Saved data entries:
──────────
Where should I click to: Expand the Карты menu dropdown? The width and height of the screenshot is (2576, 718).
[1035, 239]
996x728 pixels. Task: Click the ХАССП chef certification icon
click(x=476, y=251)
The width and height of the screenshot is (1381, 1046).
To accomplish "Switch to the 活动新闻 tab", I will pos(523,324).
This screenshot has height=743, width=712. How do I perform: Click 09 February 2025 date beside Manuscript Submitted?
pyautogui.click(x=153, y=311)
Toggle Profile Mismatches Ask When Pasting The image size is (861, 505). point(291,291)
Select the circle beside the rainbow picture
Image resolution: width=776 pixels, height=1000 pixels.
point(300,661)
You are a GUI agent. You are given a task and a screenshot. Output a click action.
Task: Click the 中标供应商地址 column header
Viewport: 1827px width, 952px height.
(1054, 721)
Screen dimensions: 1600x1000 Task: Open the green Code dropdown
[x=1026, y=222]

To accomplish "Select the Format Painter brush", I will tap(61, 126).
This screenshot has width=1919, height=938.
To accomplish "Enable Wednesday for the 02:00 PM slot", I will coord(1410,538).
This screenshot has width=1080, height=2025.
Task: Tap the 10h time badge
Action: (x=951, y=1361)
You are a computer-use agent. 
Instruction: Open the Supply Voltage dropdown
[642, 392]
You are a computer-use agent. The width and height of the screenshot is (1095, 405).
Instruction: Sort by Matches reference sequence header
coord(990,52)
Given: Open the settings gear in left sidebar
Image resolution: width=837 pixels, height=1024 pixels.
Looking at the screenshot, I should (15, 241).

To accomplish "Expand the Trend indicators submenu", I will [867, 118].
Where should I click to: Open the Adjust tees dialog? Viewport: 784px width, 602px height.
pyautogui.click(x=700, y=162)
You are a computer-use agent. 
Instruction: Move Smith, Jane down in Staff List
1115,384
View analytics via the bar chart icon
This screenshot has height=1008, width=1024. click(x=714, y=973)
──────────
Exercise directions:
Copy out each line of the data exactly.

Solved problem:
Where should I click to: Expand the Карты menu dropdown? The width and height of the screenshot is (2576, 718).
[1035, 239]
996x728 pixels. Task: Click the ХАССП chef certification icon
click(x=476, y=251)
The width and height of the screenshot is (1381, 1046).
To accomplish "Switch to the 活动新闻 tab", I will pos(523,324).
This screenshot has height=743, width=712. How do I perform: Click 09 February 2025 date beside Manuscript Submitted?
pyautogui.click(x=153, y=311)
Toggle Profile Mismatches Ask When Pasting The image size is (861, 505). point(291,291)
Select the circle beside the rainbow picture
Image resolution: width=776 pixels, height=1000 pixels.
point(300,661)
You are a GUI agent. You are given a task and a screenshot. Output a click action.
Task: Click the 中标供应商地址 column header
Viewport: 1827px width, 952px height.
(1054, 721)
Screen dimensions: 1600x1000 Task: Open the green Code dropdown
[x=1026, y=222]

To accomplish "Select the Format Painter brush", I will tap(61, 126).
This screenshot has width=1919, height=938.
To accomplish "Enable Wednesday for the 02:00 PM slot", I will coord(1410,538).
This screenshot has width=1080, height=2025.
Task: Tap the 10h time badge
Action: (x=951, y=1361)
You are a computer-use agent. 
Instruction: Open the Supply Voltage dropdown
[642, 392]
You are a computer-use agent. The width and height of the screenshot is (1095, 405).
Instruction: Sort by Matches reference sequence header
coord(990,52)
Given: Open the settings gear in left sidebar
Image resolution: width=837 pixels, height=1024 pixels.
Looking at the screenshot, I should (15, 241).

To accomplish "Expand the Trend indicators submenu", I will [867, 118].
Where should I click to: Open the Adjust tees dialog? Viewport: 784px width, 602px height.
pyautogui.click(x=700, y=162)
You are a computer-use agent. 
Instruction: Move Smith, Jane down in Staff List
1115,384
View analytics via the bar chart icon
This screenshot has height=1008, width=1024. click(x=714, y=973)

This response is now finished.